• _Your task_
Print out every entry that follows, exactly as written.

+===+

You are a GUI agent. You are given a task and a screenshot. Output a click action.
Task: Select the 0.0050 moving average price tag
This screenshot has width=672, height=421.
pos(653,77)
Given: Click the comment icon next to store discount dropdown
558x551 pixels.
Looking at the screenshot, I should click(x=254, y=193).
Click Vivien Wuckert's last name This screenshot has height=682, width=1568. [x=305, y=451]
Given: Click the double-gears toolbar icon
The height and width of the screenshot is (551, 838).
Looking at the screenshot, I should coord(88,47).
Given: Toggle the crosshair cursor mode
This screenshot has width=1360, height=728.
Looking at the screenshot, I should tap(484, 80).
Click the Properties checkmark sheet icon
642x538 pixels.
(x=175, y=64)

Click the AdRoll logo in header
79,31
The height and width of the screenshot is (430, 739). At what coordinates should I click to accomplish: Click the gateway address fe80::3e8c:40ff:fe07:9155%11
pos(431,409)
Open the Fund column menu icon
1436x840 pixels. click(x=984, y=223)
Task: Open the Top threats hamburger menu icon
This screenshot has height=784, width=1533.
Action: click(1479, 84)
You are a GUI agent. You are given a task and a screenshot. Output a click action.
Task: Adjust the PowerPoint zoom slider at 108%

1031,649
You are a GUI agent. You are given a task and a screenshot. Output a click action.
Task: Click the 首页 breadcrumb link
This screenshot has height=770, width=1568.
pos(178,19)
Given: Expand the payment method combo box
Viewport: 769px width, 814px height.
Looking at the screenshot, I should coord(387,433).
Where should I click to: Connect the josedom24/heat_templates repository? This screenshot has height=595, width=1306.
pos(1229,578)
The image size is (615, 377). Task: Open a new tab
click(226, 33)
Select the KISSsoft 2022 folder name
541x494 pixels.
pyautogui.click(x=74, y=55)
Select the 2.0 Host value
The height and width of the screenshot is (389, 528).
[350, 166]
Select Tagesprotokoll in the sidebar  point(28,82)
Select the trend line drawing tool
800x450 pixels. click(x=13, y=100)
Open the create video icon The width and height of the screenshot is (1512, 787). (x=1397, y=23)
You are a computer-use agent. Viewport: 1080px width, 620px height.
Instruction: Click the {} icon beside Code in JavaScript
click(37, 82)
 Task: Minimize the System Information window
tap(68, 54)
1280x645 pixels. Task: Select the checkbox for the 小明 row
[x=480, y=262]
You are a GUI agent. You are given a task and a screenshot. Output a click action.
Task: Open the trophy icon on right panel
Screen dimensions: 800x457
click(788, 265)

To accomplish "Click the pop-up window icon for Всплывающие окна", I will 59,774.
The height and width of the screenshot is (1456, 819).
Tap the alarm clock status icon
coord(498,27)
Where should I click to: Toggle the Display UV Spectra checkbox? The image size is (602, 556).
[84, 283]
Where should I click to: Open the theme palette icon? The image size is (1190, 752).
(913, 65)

+===+

• _Answer for the task_
You are a GUI agent. You are given a task and a screenshot. Output a click action.
Task: Select the 0.0050 moving average price tag
This screenshot has width=672, height=421.
pos(653,77)
Given: Click the comment icon next to store discount dropdown
558x551 pixels.
Looking at the screenshot, I should click(x=254, y=193).
Click Vivien Wuckert's last name This screenshot has height=682, width=1568. [x=305, y=451]
Given: Click the double-gears toolbar icon
The height and width of the screenshot is (551, 838).
Looking at the screenshot, I should coord(88,47).
Given: Toggle the crosshair cursor mode
This screenshot has width=1360, height=728.
Looking at the screenshot, I should tap(484, 80).
Click the Properties checkmark sheet icon
642x538 pixels.
(x=175, y=64)

Click the AdRoll logo in header
79,31
The height and width of the screenshot is (430, 739). At what coordinates should I click to accomplish: Click the gateway address fe80::3e8c:40ff:fe07:9155%11
pos(431,409)
Open the Fund column menu icon
1436x840 pixels. click(x=984, y=223)
Task: Open the Top threats hamburger menu icon
This screenshot has height=784, width=1533.
Action: click(1479, 84)
You are a GUI agent. You are given a task and a screenshot. Output a click action.
Task: Adjust the PowerPoint zoom slider at 108%

1031,649
You are a GUI agent. You are given a task and a screenshot. Output a click action.
Task: Click the 首页 breadcrumb link
This screenshot has height=770, width=1568.
pos(178,19)
Given: Expand the payment method combo box
Viewport: 769px width, 814px height.
Looking at the screenshot, I should coord(387,433).
Where should I click to: Connect the josedom24/heat_templates repository? This screenshot has height=595, width=1306.
pos(1229,578)
The image size is (615, 377). Task: Open a new tab
click(226, 33)
Select the KISSsoft 2022 folder name
541x494 pixels.
pyautogui.click(x=74, y=55)
Select the 2.0 Host value
The height and width of the screenshot is (389, 528).
[350, 166]
Select Tagesprotokoll in the sidebar  point(28,82)
Select the trend line drawing tool
800x450 pixels. click(x=13, y=100)
Open the create video icon The width and height of the screenshot is (1512, 787). (x=1397, y=23)
You are a computer-use agent. Viewport: 1080px width, 620px height.
Instruction: Click the {} icon beside Code in JavaScript
click(37, 82)
 Task: Minimize the System Information window
tap(68, 54)
1280x645 pixels. Task: Select the checkbox for the 小明 row
[x=480, y=262]
You are a GUI agent. You are given a task and a screenshot. Output a click action.
Task: Open the trophy icon on right panel
Screen dimensions: 800x457
click(788, 265)

To accomplish "Click the pop-up window icon for Всплывающие окна", I will 59,774.
The height and width of the screenshot is (1456, 819).
Tap the alarm clock status icon
coord(498,27)
Where should I click to: Toggle the Display UV Spectra checkbox? The image size is (602, 556).
[84, 283]
Where should I click to: Open the theme palette icon? The image size is (1190, 752).
(913, 65)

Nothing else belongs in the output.